[Stored data entries]
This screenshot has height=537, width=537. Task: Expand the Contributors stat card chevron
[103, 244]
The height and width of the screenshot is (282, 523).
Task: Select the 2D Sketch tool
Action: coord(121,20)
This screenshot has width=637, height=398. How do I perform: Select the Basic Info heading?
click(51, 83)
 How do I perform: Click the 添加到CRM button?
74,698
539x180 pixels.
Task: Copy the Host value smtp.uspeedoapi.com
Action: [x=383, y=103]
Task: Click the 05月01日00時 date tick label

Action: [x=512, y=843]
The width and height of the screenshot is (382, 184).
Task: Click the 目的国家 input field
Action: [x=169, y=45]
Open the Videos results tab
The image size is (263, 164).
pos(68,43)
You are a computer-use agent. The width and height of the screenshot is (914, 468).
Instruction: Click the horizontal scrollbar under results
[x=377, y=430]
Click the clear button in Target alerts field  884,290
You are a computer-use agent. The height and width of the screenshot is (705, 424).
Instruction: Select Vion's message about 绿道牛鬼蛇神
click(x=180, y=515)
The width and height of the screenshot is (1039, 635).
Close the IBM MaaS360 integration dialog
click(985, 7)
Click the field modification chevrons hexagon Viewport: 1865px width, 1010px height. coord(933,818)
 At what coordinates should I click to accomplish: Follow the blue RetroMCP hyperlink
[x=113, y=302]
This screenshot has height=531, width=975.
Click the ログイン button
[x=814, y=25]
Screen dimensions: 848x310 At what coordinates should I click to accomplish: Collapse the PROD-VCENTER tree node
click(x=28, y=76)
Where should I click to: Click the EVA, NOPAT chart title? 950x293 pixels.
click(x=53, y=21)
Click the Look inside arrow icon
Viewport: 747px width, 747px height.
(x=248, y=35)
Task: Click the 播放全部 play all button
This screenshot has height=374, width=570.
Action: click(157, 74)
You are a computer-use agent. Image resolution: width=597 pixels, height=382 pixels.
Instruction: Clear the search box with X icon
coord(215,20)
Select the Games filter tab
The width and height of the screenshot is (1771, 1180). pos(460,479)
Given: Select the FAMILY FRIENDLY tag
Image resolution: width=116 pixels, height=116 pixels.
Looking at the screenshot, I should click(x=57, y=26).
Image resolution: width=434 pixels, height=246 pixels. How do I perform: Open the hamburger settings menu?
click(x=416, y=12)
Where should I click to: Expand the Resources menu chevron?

▶ REQUIRED WORK
Write out all of the records word for word.

▶ ANSWER BELOW
This screenshot has height=537, width=537. Task: Expand the Contributors stat card chevron
[103, 244]
The height and width of the screenshot is (282, 523).
Task: Select the 2D Sketch tool
Action: coord(121,20)
This screenshot has width=637, height=398. How do I perform: Select the Basic Info heading?
click(51, 83)
 How do I perform: Click the 添加到CRM button?
74,698
539x180 pixels.
Task: Copy the Host value smtp.uspeedoapi.com
Action: [x=383, y=103]
Task: Click the 05月01日00時 date tick label

Action: [x=512, y=843]
The width and height of the screenshot is (382, 184).
Task: Click the 目的国家 input field
Action: [x=169, y=45]
Open the Videos results tab
The image size is (263, 164).
pos(68,43)
You are a computer-use agent. The width and height of the screenshot is (914, 468).
Instruction: Click the horizontal scrollbar under results
[x=377, y=430]
Click the clear button in Target alerts field  884,290
You are a computer-use agent. The height and width of the screenshot is (705, 424).
Instruction: Select Vion's message about 绿道牛鬼蛇神
click(x=180, y=515)
The width and height of the screenshot is (1039, 635).
Close the IBM MaaS360 integration dialog
click(985, 7)
Click the field modification chevrons hexagon Viewport: 1865px width, 1010px height. coord(933,818)
 At what coordinates should I click to accomplish: Follow the blue RetroMCP hyperlink
[x=113, y=302]
This screenshot has height=531, width=975.
Click the ログイン button
[x=814, y=25]
Screen dimensions: 848x310 At what coordinates should I click to accomplish: Collapse the PROD-VCENTER tree node
click(x=28, y=76)
Where should I click to: Click the EVA, NOPAT chart title? 950x293 pixels.
click(x=53, y=21)
Click the Look inside arrow icon
Viewport: 747px width, 747px height.
(x=248, y=35)
Task: Click the 播放全部 play all button
This screenshot has height=374, width=570.
Action: click(157, 74)
You are a computer-use agent. Image resolution: width=597 pixels, height=382 pixels.
Instruction: Clear the search box with X icon
coord(215,20)
Select the Games filter tab
The width and height of the screenshot is (1771, 1180). pos(460,479)
Given: Select the FAMILY FRIENDLY tag
Image resolution: width=116 pixels, height=116 pixels.
Looking at the screenshot, I should click(x=57, y=26).
Image resolution: width=434 pixels, height=246 pixels. How do I perform: Open the hamburger settings menu?
click(x=416, y=12)
Where should I click to: Expand the Resources menu chevron?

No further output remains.